Dentro de los anuncios oficiales, la subsecretaria Daza dio a conocer que el octavo fallecido por coronavirus era una persona de 44 años que vivía en situación de calle. En Chile, según datos oficiales,  hay poco más de 10 mil personas en dicha situación y se estima que aproximadamente el 10% corresponde a niños, niñas y adolescentes. Sin embargo, según los datos que maneja la Red de Calle, esta cifra sería cercana al doble. No obstante, la diferencia en las cifras, este es probablemente el grupo más al margen de la política pública, donde las soluciones son precarias y transitorias, no adaptadas a su realidad en que ellos hipotecan su vida y seguridad a dispositivos incompletos, subsidiarios de la miseria que los invisibiliza, donde la protección a lo sumo es en horario de rondas, en un sitio donde dormir, parciales como si el verdugo tomara su descanso durante el día. 

Es esa fragilidad su cotidiano, la costumbre de clamar al cielo por un auxilio cada vez más lejano. Para ellos, la mascarilla, el jabón, son un lujo; de prevención nada… solo una alerta en la antesala de la muerte hará que la red se active y los vean, minutos antes que el doctor extienda el certificado que acredite su muerte, aquella que probablemente han sentido en numerosas oportunidades, cuando alguien cruza la calle para no toparse con sus rucos, los mismos que son destruidos por funcionarios mandatados, apenas les dan un rato de soledad. La Calle, sin embargo, nos es lo que los define en su dignidad de personas; ellos fueron padres, abuelos, hijos o nietos, dejaron su casa y hoy con lazos rotos han construido -en un par de metros- una historia de sobrevivencia, con el sueño del reencuentro, algunos buscando en el alcohol el calor que asemeje a los días en el hogar. Otros pasando por una crisis económica, familias enteras en la ladera de un cerro, al lado de los basurales que les provee de alimentos y ropa. Normalizados en el paisaje habitan madres jóvenes y lactantes, adolescentes que mendigan para traer algo a la “casa” formada por una manta y colchones. 
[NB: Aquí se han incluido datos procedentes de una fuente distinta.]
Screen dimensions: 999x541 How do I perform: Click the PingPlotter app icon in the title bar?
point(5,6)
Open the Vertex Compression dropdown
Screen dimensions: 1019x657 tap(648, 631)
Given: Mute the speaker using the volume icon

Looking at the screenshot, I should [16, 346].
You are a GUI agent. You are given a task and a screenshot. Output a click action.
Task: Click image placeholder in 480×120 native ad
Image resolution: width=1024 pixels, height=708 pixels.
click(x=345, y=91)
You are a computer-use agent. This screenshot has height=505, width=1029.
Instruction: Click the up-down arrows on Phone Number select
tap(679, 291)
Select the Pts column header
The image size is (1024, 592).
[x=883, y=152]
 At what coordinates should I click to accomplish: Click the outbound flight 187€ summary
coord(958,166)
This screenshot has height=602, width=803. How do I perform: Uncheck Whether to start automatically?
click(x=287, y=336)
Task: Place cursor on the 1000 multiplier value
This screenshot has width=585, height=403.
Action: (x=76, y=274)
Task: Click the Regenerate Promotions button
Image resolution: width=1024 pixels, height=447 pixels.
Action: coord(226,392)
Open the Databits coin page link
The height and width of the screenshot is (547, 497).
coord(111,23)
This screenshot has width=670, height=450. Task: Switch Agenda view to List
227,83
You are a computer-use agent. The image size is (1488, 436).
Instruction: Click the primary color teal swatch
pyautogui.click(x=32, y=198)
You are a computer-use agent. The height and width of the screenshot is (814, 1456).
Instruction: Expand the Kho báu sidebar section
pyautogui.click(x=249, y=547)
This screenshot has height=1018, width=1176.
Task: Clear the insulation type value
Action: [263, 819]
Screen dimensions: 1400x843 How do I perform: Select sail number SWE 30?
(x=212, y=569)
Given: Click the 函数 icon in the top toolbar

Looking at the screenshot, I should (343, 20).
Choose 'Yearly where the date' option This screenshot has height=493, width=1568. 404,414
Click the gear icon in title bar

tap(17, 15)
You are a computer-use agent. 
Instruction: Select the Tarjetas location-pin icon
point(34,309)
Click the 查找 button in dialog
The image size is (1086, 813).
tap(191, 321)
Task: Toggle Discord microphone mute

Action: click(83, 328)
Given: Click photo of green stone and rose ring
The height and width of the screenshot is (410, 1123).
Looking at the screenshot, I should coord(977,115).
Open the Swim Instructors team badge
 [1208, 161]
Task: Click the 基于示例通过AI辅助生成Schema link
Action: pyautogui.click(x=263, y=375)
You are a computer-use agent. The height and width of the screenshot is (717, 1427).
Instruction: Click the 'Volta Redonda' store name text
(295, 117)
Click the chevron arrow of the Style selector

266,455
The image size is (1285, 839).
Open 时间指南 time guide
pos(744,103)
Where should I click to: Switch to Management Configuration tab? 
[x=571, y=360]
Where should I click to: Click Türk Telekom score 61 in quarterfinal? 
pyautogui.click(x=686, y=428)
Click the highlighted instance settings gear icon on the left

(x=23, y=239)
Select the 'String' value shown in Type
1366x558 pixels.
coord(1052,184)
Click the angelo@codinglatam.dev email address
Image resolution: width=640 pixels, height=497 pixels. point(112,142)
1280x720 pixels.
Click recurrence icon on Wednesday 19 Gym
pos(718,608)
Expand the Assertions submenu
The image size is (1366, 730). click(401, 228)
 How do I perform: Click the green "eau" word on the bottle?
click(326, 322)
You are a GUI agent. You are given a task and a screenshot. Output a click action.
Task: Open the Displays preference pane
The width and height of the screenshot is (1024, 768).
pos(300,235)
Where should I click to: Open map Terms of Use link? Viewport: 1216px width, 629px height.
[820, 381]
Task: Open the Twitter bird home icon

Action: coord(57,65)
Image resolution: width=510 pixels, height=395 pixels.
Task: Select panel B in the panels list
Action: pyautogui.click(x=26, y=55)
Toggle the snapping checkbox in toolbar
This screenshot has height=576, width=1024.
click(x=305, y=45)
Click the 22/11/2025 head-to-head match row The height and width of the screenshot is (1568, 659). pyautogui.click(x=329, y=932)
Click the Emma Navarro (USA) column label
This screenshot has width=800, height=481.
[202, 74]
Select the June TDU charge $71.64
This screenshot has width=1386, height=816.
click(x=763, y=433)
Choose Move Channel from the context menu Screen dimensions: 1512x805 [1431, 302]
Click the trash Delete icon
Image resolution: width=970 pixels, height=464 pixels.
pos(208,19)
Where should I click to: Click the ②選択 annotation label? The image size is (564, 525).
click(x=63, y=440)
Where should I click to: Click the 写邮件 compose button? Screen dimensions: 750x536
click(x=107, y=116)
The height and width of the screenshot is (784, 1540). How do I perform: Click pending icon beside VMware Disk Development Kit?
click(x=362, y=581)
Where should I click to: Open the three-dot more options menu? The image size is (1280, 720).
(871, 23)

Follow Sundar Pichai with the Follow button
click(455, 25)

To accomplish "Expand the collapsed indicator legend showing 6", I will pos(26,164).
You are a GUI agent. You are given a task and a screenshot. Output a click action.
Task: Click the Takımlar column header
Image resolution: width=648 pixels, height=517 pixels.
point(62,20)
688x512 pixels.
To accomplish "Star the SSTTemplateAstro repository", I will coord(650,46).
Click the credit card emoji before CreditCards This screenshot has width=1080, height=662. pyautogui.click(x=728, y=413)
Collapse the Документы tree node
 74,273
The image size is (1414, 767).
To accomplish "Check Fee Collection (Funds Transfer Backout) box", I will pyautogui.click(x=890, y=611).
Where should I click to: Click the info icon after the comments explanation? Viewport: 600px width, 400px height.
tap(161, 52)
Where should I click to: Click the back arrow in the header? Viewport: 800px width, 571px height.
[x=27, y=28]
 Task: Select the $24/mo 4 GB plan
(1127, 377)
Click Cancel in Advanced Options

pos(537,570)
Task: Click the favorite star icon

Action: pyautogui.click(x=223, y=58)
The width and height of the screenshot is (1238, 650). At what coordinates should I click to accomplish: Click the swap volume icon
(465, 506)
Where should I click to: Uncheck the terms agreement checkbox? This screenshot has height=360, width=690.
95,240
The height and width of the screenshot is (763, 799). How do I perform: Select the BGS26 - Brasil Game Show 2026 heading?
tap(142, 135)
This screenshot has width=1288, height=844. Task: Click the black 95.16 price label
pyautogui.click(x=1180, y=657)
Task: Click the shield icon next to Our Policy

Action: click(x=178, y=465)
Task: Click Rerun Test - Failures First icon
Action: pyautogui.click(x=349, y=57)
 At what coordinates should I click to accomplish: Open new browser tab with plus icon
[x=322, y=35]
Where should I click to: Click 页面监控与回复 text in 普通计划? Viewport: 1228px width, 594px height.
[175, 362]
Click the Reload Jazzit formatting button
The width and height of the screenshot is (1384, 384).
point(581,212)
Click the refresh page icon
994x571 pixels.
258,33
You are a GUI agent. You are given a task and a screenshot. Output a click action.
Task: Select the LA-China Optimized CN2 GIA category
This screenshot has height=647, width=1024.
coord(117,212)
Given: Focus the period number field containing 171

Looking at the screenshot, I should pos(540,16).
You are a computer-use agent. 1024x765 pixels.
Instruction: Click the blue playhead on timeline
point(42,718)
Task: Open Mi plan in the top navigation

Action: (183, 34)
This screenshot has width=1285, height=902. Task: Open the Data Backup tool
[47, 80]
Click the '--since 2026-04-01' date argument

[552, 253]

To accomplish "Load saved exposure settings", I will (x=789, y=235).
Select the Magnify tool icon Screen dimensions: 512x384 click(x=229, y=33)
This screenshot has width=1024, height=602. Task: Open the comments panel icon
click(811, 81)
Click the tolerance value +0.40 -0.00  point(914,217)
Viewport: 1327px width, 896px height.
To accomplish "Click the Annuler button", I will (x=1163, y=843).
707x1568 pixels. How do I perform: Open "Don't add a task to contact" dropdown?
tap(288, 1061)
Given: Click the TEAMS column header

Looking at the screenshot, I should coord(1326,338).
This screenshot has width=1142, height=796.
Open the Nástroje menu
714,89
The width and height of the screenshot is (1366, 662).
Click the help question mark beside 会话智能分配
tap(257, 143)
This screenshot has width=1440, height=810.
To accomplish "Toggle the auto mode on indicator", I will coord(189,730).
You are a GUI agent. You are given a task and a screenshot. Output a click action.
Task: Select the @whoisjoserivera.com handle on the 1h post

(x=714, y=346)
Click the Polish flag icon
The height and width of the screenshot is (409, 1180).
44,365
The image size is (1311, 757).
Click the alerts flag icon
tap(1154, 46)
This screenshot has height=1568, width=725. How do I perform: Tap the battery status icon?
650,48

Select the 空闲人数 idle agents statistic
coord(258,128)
Acostumbrados a ver morir a los suyos más tempranamente de los usual por aquellas enfermedades que en Chile ya a nadie mata, salvo a ellos… así el coronavirus entra en sus vidas con la fuerza que todos los años lo hace la bronconeumonía en invierno, pero con una intensidad genocida, letal más aún que las estadísticas pesimistas, con esa letalidad dolorosa, de holocausto. La indolencia frente a la marginalidad es brutal. Somos cómplices de una muerte segura, que es evitable si actuamos con rigor y planificación, no son las escalas las que nos detienen, no es la dimensión del esfuerzo económico para salvar 10 mil vidas, es no ver a la persona detrás de los trapos sucios, es no verlas detrás de los números, es quedarnos con el número que contamos y abandonarlos una y otra vez a su suerte. El octavo fallecido, el que murió y solo en su muerte supimos de él.